The workshop centered around four topics:

  1. Incentives for companies that develop intellectual property (IP) i.e., research and development (R&D) deduction
  2. Incentives for companies that generate intellectual property (IP) revenues i.e., IP box regime
  3. Incentives for investment in start-ups
  4. Personal income tax law

According to (R&D) deduction, every euro spent on R&D by a company in Serbia is eligible for double deduction. Inspiration for these incentives were drawn from tax measures recently introduced in Poland, but also from Slovenia and Slovakia. Inputs on the regulation were also received from the private sector given that they are the most concerned stakeholder regarding such measures. Specific tax treatment is also accorded to those companies that generate IP revenues in Serbia. These types of deductions are non-selective, meaning that they are applicable to any sector or industry that invests in R&D. Only a limited number of countries worldwide allow companies to use both R&D deduction and IP box regime simultaneously, namely Switzerland, India, and Slovakia.

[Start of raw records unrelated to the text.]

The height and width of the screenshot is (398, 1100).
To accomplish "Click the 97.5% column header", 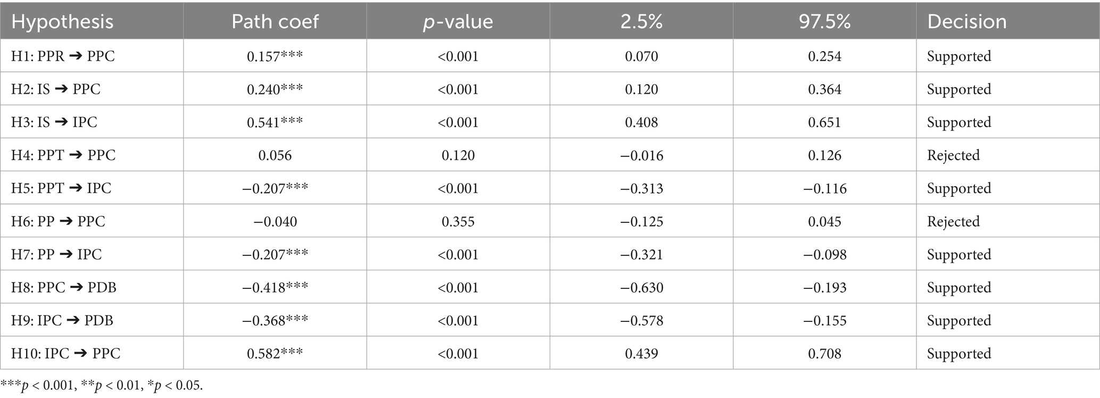I will [x=824, y=21].
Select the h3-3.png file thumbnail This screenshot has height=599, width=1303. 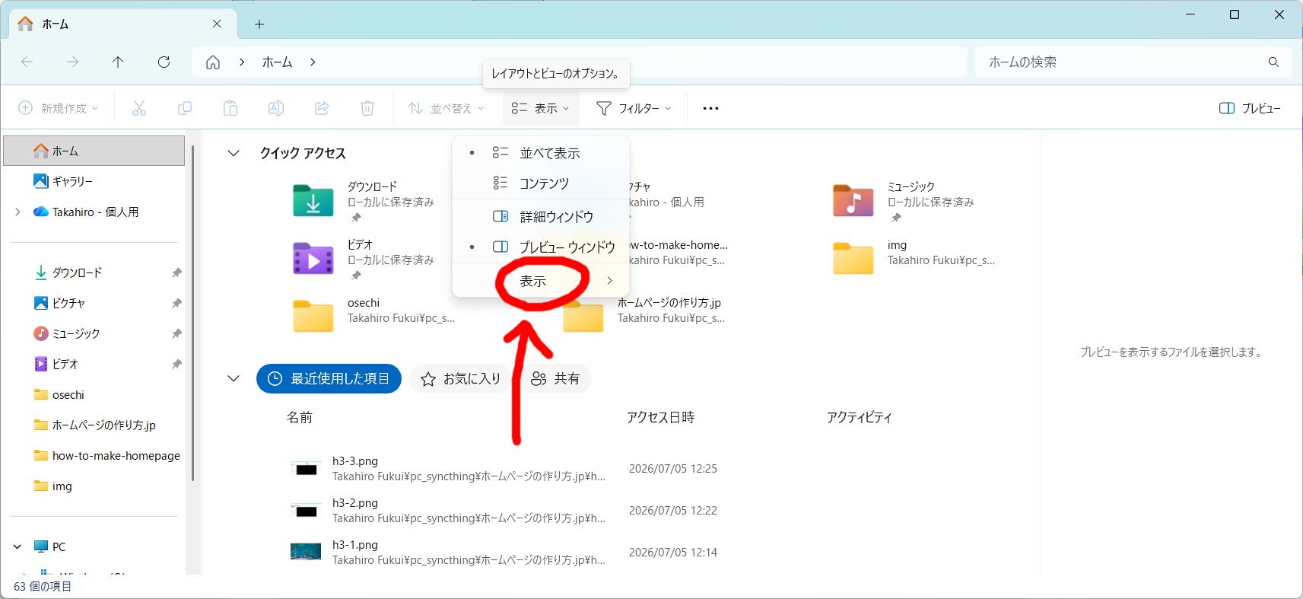pyautogui.click(x=306, y=469)
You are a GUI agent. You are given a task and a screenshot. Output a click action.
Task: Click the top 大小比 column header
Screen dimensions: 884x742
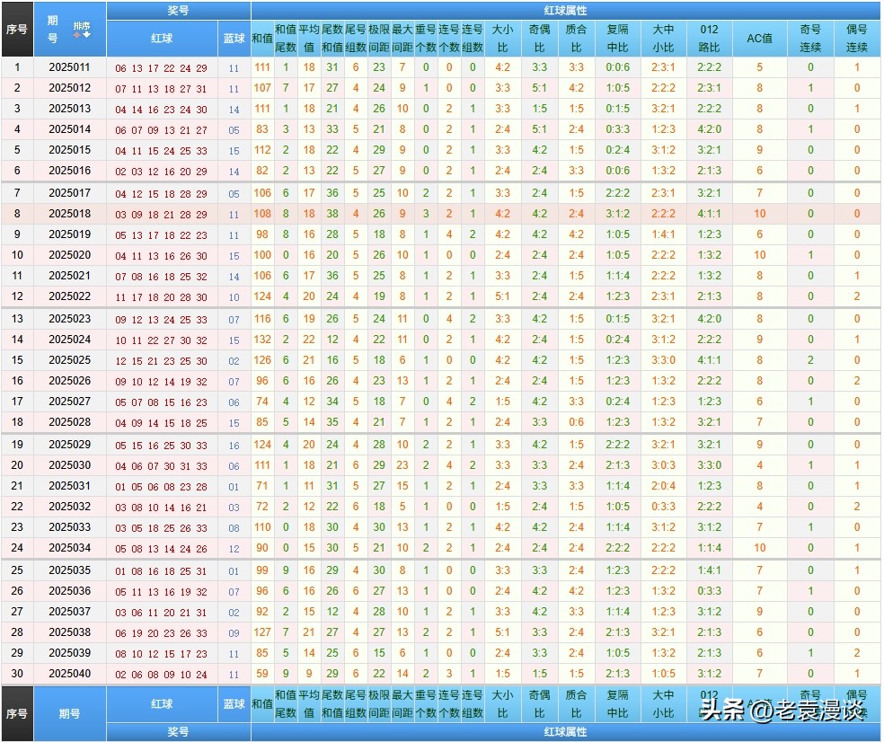click(x=502, y=39)
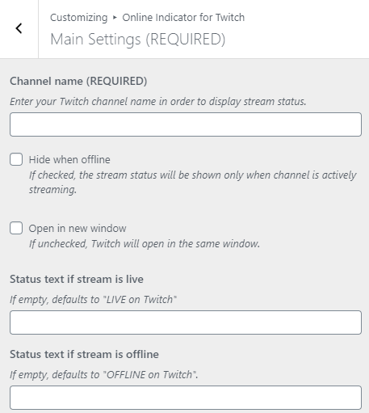Click the "Status text if stream is live" label

(77, 279)
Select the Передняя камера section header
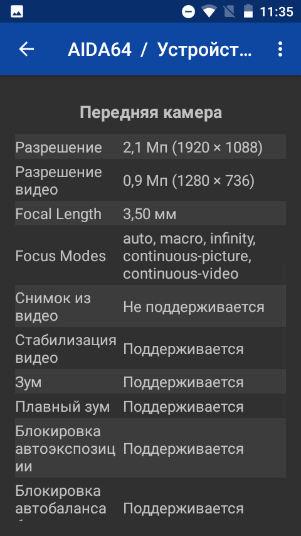The height and width of the screenshot is (536, 301). pos(151,112)
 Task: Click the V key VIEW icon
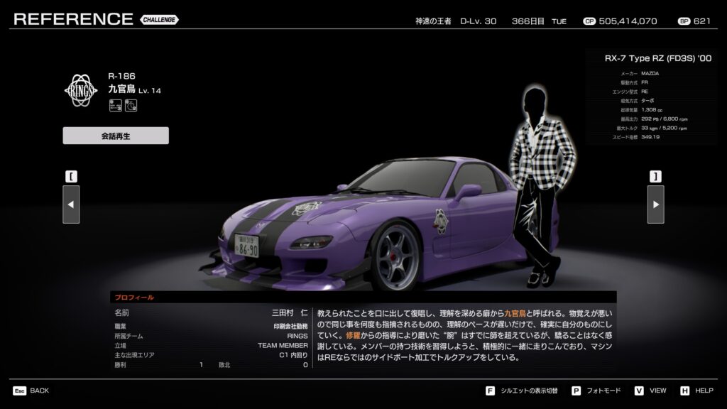click(639, 391)
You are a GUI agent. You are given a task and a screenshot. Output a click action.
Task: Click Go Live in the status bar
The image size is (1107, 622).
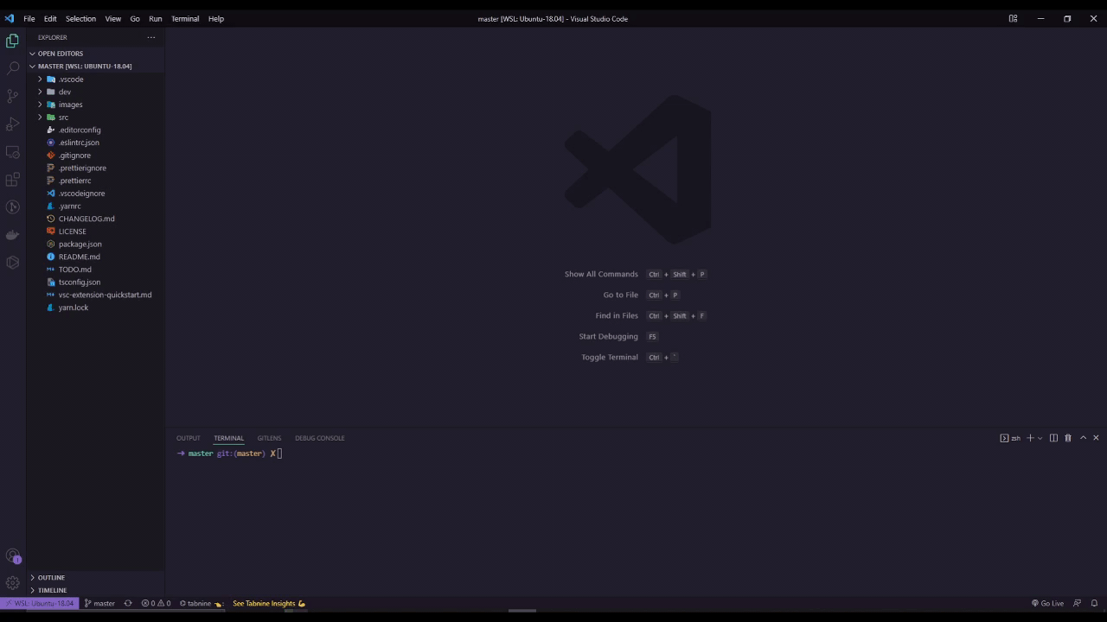point(1050,603)
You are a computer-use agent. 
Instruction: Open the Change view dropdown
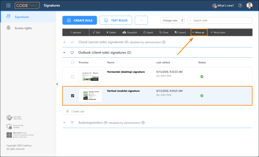click(x=173, y=20)
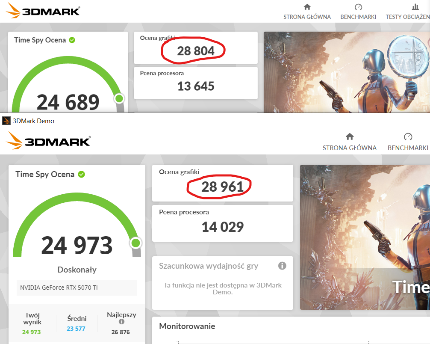Click the green gauge indicator knob at 24 973
This screenshot has width=430, height=344.
pyautogui.click(x=136, y=243)
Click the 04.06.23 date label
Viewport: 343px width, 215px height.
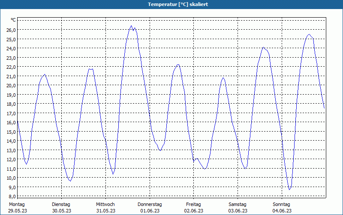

Incentive for investment in start-ups was inspired by measures taken in Italy, given than Italy has a similar administrative culture to Serbia. The incentive allows investors who have freely available cash to invest in an innovative start-up and receive 30% of tax credit from the amount invested. In order to be eligible for this kind of investment, two companies have to be unrelated. In other words one can only invest in a company where one has less than 25% of company shares.

Last but not least, the personal income tax law underwent change. A more beneficial regime for stock option plans has been developed, meaning that if an employee decides to get a stock option plan, they as well as the employer will not be subject to taxation. Taxation would only apply should the employee decide to sell their share.

Kostic noted that in order to benefit from all these incentives, companies need to change their business model, in other words, orient themselves towards innovation but also organise and document their expenses.